Step 5: Secondary Side
Complete input file for this step: 05_secondary_side.i
Figure 1: Model diagram
In this step, we will add the secondary side of the heat exchanger and set up the inlet mass flow rate boundary condition as a function of time.
Heat Exchanger
We will define the following heat exchanger parameters:
# heat exchanger parameters
hx_dia_inner = ${units 10. cm -> m}
hx_wall_thickness = ${units 5. mm -> m}
hx_dia_outer = ${units 50. cm -> m}
hx_radius_wall = ${fparse hx_dia_inner / 2. + hx_wall_thickness}
hx_length = 1 # m
hx_n_elems = 10
m_dot_sec_in = 1 # kg/s
We also define second fluid that we will be using on the secondary side:
[water]
type = StiffenedGasFluidProperties
gamma = 2.35
cv = 1816.0
q = -1.167e6
p_inf = 1.0e9
q_prime = 0
[]
Components
To define the heat exchanger block, we will use the syntax for grouping components together.
The general syntax is:
[group]
[component1]
[]
[component2]
[]
[]
Then, individual components can be referred to as group/component1 and group/component2.
Note: It is possible to define parameters within the group.

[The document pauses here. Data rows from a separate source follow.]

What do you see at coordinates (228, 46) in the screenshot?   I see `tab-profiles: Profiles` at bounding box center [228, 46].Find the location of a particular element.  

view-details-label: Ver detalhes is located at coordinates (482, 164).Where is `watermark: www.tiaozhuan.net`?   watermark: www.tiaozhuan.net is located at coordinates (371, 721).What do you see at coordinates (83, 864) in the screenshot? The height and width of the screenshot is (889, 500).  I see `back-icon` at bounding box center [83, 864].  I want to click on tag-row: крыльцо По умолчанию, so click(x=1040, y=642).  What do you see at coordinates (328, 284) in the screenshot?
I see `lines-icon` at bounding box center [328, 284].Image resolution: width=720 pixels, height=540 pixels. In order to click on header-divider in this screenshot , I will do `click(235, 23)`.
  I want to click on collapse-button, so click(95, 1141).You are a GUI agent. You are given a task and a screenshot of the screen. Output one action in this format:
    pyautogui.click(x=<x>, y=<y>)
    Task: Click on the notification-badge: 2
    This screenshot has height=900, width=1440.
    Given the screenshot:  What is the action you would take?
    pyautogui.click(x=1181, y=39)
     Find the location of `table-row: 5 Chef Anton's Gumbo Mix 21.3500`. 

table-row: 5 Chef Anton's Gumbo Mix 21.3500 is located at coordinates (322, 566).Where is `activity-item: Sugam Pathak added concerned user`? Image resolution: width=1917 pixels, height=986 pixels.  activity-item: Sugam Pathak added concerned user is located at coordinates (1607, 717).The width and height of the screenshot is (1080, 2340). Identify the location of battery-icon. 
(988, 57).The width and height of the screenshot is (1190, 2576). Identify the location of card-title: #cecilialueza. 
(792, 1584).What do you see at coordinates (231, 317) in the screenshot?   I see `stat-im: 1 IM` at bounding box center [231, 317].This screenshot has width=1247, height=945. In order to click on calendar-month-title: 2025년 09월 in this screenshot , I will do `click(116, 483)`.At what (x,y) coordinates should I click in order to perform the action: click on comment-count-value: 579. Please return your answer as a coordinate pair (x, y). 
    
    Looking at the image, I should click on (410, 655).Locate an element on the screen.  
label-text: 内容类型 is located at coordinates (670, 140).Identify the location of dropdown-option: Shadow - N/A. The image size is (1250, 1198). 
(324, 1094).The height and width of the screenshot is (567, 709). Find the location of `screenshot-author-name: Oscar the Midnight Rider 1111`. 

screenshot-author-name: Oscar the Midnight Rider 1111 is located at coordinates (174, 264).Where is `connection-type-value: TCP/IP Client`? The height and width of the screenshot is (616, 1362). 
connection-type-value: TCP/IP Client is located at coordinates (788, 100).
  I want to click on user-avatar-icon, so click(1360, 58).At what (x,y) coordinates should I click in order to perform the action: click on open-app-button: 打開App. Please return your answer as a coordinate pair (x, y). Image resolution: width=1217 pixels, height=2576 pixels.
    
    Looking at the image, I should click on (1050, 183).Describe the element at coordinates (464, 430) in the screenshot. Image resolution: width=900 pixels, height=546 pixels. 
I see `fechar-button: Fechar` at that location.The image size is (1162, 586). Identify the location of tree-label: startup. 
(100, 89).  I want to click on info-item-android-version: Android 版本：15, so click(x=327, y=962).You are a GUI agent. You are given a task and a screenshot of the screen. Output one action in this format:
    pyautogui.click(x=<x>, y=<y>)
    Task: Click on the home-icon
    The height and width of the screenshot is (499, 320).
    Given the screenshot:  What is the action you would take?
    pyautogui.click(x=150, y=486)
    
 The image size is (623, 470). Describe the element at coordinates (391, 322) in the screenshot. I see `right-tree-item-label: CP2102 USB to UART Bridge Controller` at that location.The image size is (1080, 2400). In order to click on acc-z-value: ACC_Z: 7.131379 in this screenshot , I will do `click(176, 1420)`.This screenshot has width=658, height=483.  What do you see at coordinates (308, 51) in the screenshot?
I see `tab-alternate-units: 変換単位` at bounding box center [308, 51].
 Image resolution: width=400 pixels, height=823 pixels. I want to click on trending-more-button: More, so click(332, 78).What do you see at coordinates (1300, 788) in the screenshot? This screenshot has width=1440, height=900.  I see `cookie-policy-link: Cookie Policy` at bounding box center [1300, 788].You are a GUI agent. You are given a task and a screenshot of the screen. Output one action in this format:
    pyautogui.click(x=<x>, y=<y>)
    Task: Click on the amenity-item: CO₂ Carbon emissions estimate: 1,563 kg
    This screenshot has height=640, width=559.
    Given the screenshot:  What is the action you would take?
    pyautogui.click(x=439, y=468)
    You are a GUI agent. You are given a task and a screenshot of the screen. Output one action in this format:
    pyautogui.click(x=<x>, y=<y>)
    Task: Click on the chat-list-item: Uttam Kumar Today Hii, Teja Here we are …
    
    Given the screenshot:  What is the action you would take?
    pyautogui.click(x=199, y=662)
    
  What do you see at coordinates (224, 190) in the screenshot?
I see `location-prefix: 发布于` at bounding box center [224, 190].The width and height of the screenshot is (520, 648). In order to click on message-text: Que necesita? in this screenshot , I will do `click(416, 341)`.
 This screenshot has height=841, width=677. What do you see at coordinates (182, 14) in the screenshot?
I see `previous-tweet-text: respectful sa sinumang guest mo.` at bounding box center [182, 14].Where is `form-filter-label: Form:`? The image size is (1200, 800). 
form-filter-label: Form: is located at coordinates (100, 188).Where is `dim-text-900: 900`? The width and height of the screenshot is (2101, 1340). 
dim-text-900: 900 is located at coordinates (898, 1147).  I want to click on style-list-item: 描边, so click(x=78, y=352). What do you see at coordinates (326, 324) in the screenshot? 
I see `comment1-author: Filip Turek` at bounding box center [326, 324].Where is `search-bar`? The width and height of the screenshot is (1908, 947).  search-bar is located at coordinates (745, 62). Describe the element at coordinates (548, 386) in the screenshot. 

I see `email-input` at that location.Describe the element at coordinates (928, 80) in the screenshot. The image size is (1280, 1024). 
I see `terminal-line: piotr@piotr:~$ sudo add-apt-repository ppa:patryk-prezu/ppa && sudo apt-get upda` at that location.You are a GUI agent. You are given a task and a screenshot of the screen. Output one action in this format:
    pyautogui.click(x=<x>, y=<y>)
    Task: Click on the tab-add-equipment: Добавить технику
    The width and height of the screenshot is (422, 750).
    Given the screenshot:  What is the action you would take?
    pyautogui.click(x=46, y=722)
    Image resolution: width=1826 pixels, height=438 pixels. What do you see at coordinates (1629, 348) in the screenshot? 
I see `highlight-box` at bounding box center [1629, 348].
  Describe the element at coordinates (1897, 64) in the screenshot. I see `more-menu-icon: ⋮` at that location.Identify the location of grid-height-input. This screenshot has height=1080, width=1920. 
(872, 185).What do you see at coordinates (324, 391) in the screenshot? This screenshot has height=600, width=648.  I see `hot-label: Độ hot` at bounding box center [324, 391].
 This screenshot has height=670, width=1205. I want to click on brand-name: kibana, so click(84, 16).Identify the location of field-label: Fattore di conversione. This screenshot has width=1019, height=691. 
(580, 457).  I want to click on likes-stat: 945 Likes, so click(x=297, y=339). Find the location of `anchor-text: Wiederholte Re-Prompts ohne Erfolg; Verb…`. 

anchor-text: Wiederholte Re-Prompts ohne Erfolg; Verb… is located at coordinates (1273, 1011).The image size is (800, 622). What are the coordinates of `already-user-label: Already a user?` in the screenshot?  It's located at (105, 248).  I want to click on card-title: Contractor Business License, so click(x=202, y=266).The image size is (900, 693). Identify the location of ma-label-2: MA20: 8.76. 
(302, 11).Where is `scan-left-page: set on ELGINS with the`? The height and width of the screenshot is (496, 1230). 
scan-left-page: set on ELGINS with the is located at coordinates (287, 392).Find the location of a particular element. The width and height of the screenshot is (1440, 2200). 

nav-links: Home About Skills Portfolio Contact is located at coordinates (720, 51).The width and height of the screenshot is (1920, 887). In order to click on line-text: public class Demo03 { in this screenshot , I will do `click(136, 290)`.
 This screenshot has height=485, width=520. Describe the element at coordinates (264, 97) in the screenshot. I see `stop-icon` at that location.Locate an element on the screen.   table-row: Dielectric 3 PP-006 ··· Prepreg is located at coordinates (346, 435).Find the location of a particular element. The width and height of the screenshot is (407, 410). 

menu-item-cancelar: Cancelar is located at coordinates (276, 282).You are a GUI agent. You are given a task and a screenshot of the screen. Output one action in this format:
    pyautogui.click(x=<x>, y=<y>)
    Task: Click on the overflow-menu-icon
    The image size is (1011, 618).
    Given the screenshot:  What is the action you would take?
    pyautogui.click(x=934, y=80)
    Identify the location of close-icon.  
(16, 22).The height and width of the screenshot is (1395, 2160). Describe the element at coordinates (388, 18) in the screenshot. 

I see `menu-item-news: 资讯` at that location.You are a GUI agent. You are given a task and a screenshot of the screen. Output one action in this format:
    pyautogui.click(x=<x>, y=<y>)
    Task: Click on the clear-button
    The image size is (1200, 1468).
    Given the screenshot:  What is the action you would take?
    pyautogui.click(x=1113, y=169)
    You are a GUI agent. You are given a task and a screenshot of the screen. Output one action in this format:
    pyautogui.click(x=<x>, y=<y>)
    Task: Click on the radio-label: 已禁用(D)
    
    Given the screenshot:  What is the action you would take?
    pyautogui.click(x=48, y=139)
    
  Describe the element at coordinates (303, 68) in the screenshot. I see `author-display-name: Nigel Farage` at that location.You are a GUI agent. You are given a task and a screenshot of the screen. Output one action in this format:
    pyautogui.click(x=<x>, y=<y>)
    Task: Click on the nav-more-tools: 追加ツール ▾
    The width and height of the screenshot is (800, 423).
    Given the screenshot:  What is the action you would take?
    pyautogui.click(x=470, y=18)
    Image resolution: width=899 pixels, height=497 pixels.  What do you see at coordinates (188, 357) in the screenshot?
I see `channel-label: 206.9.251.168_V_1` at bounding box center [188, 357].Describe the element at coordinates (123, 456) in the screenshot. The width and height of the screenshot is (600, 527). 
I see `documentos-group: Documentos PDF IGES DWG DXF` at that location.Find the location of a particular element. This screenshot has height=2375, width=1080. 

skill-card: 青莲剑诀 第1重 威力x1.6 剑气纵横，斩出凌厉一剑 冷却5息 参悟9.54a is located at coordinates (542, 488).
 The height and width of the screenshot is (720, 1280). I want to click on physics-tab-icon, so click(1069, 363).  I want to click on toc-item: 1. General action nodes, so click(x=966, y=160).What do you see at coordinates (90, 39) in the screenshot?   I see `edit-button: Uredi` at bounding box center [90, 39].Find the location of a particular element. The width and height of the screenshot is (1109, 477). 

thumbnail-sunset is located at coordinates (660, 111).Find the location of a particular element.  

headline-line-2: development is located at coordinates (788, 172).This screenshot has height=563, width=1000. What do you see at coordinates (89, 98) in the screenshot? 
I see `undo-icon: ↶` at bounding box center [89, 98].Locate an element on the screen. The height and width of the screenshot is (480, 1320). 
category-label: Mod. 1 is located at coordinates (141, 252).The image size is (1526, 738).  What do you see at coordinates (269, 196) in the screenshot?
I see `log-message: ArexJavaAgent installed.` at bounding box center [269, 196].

Good candidates would be hx_length and hx_n_elems.
We will take advantage of this feature and set our heat exchanger as follows:
[hx]
[pri]
type = FlowChannel1Phase
position = '1 0 2'
orientation = '0 0 -1'
length = ${hx_length}
n_elems = ${hx_n_elems}
A = '${fparse pi * hx_dia_inner * hx_dia_inner / 4.}'
D_h = ${hx_dia_inner}
[]
[ht_pri]
type = HeatTransferFromHeatStructure1Phase
hs = hx/wall
hs_side = inner
flow_channel = hx/pri
Hw = 0.97
[]
[wall]
type = HeatStructureCylindrical
position = '1 0 2'
orientation = '0 0 -1'
length = ${hx_length}
n_elems = ${hx_n_elems}
widths = '${hx_wall_thickness}'
n_part_elems = '3'
materials = 'steel'
names = '0'
inner_radius = '${fparse hx_dia_inner / 2.}'
[]
[ht_sec]
type = HeatTransferFromHeatStructure1Phase
hs = hx/wall
hs_side = outer
flow_channel = hx/sec
P_hf = '${fparse 2 * pi * hx_radius_wall}'
Hw = 36
[]
[sec]
type = FlowChannel1Phase
position = '${fparse 1 + hx_wall_thickness} 0 2'
orientation = '0 0 -1'
length = ${hx_length}
n_elems = ${hx_n_elems}
A = '${fparse pi * (hx_dia_outer * hx_dia_outer / 4. - hx_radius_wall * hx_radius_wall)}'
D_h = '${fparse hx_dia_outer - (2 * hx_radius_wall)}'
fp = water
f = 0.075
[]
[]
Then, we connect the inlet boundary condition to the secondary side flow channel:
[inlet_sec]
type = InletMassFlowRateTemperature1Phase
input = 'hx/sec:out'
m_dot = 0
T = 300
[]
And then, the outlet boundary condition for the same channel:
[outlet_sec]
type = Outlet1Phase
input = 'hx/sec:in'
p = ${press}
[]
This is the same as what we did in step 1 of this tutorial.
Inlet Mass Flow Rate
To set up the inlet boundary condition as a function of time, we first need to define a time-dependent function in the top-level [Functions] block:
[m_dot_sec_fn]
type = PiecewiseLinear
xy_data = '
0 0
100 ${m_dot_sec_in}'
[]
In the [ControlLogic] block, we bring the function value in using the GetFunctionValueControl block:
[m_dot_sec_inlet_ctrl]
type = GetFunctionValueControl
function = m_dot_sec_fn
[]
And then we feed this value back into the system:
[set_m_dot_sec_ctrl]
type = SetComponentRealValueControl
component = inlet_sec
parameter = m_dot
value = m_dot_sec_inlet_ctrl:value
[]
Alternative Solution
An alternative solution to this is to use a convenience block called TimeFunctionComponentControl which combines these two ControlLogic blocks into one. It takes three parameters component, parameter, and function.
The equivalent syntax would look like this:
[set_m_dot_sec_ctrl]
type = TimeFunctionComponentControl
component = inlet_sec
parameter = m_dot
function = m_dot_sec_fn
[]
Note: This should be your preferred setup when you want to use time-dependent component parameters.